# Административно-Технический > Политика модерирования >  Про ранги на форуме

## Д.Срибный

Думаю, что ранги, которые зависят от кол-ва сообщений - это фигня и игра в солдатиков.
Реально надо оставить три ранга. Начальный ранг - скажем до 50 сообщений, чтобы дать человеку освоиться на форуме. Второй ранг - это основной. Ну и отдельная группа специальных рангов. И хватит.

----------


## Militarist

Не вижу вообще никакого смысла в этих рангах. Если эти ранги назначать дабы видна была степень эрудированности человека в сфере авиации - то это не объективно.
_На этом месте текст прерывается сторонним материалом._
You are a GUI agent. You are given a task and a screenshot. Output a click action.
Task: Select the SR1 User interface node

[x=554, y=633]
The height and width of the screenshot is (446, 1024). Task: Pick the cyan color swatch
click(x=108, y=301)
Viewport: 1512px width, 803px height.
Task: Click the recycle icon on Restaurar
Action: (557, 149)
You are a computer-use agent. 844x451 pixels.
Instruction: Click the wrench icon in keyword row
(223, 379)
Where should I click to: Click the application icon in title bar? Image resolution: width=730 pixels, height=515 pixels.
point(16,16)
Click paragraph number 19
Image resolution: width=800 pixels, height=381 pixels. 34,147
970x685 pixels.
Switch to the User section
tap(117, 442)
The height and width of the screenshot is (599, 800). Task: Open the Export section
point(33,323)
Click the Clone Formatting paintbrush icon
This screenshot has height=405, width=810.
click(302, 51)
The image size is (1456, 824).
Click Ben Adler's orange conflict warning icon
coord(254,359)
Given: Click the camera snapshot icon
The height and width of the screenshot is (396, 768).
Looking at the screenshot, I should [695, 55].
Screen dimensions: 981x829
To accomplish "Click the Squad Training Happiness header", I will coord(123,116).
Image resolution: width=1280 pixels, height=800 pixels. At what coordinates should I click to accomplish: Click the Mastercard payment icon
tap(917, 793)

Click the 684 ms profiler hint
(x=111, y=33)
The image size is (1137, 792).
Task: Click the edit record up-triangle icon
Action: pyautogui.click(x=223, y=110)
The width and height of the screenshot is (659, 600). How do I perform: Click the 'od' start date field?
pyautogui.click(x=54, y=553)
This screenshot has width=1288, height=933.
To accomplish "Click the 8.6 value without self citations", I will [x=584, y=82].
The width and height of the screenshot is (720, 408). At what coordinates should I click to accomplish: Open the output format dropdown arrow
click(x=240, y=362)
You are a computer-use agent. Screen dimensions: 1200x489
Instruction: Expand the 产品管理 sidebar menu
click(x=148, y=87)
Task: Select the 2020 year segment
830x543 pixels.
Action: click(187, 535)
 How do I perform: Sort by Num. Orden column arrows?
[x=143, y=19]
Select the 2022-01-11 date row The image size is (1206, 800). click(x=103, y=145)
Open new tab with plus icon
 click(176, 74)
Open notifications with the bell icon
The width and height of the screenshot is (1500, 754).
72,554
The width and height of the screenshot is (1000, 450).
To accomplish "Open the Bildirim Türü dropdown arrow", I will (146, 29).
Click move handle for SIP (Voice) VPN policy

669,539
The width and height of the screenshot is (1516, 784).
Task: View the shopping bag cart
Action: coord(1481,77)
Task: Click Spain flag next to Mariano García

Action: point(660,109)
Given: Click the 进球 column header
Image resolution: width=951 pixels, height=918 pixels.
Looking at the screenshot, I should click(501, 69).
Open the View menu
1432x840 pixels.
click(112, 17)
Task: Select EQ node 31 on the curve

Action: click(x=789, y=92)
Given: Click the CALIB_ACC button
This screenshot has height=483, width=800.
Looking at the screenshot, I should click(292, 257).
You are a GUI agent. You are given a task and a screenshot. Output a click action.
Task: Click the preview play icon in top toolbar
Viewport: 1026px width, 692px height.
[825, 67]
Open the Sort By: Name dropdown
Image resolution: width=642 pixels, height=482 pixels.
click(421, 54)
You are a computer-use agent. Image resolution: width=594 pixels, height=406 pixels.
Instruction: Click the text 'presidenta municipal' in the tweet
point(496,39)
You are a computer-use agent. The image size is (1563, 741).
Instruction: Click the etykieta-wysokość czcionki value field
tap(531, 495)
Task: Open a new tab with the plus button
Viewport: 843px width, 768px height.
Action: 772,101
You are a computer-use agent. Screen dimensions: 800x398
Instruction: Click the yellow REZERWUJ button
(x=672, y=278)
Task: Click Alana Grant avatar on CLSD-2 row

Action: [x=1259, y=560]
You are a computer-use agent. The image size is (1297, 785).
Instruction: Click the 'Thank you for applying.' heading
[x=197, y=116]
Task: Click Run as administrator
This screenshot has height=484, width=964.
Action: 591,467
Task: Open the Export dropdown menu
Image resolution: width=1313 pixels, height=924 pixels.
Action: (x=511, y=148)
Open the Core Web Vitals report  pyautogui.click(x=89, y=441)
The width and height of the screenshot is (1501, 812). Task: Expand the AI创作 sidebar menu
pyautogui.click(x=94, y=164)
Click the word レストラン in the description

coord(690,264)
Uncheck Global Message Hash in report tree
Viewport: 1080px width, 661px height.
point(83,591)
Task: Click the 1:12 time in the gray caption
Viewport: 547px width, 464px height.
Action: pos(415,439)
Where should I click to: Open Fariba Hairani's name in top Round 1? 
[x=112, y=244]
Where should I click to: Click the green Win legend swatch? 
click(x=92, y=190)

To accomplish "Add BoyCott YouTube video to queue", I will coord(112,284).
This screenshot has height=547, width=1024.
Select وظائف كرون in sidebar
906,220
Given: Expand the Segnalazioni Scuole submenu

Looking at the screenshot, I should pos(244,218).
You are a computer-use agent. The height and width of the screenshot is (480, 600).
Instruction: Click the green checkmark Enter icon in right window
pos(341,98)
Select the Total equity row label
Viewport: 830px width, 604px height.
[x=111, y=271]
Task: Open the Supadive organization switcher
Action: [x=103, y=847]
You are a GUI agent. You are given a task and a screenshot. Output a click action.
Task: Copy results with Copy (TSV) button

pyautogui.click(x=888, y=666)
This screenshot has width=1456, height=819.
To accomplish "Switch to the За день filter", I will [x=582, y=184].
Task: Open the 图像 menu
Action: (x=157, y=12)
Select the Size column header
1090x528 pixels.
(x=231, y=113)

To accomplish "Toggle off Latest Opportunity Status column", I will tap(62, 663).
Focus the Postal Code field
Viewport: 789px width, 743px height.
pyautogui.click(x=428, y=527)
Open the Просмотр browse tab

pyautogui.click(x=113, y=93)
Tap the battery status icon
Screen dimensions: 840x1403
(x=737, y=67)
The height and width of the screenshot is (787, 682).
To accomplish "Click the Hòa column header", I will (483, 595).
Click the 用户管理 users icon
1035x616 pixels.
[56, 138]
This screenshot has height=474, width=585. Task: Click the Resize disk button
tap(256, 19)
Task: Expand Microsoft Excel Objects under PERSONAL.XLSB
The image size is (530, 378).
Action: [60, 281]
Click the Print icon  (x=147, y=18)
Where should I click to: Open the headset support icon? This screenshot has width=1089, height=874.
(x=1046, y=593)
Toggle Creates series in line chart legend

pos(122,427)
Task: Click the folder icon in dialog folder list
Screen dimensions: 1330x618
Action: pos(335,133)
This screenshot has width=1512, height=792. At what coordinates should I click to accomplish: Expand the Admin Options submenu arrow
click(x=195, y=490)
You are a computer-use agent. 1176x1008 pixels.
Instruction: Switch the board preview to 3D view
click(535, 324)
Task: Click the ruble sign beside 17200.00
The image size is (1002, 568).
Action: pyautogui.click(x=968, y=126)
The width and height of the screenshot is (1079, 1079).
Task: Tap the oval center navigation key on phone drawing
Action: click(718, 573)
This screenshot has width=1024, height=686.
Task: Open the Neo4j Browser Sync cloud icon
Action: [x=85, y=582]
Говорунов у нас очень много, а вот процент действительно грамотных спецов невелик. Можно выставлять посты редко, будучи занятым человеком, а будешь числиться в новичках. Несправедливо. Так что баловство все эти ранги. Хотя может быть я ошибаюсь и неправильно понимаю их смысл.

----------


## Д.Срибный

Спасибо за замечание.
Как я уже сказал, единственный смысл - это дать человеку возможность освоиться с интерфейсом форума. Сейчас у нас всего 2 "звания" - "новобранец" и "форумчанин". Форумчанином участник становится после 15 сообщений. Вроде не так много :-) Если кажется неправильным - можно изменить.

----------


## Militarist

Ну тогда отвечу, что раз надо - значит надо. Хотя в интерфейсе всё довольно просто и понятно. Только слегка мудрёная процедура выкладывания фотографий. Я освоил быстро, а вот наш общий знакомый "Kama_27" до сих пор не может разобраться, хоть и действует по Вашей инструкции ( и я, кстати, тоже по ней обучался). Есть предложение разместить эту инструкцию для общего пользования, создав отдельный раздел.

----------


## Д.Срибный

Так, в принципе, подсказки есть здесь: http://forum.airforce.ru/faq.php
Или Вы про Галерею?

----------


## MAX

Эх, если бы за ранги еще и бабки платили. :lol:

----------


## Артём

2 MAX: ага... а за написание постов в ночное время и в СМУ - еще надбавку :)...

----------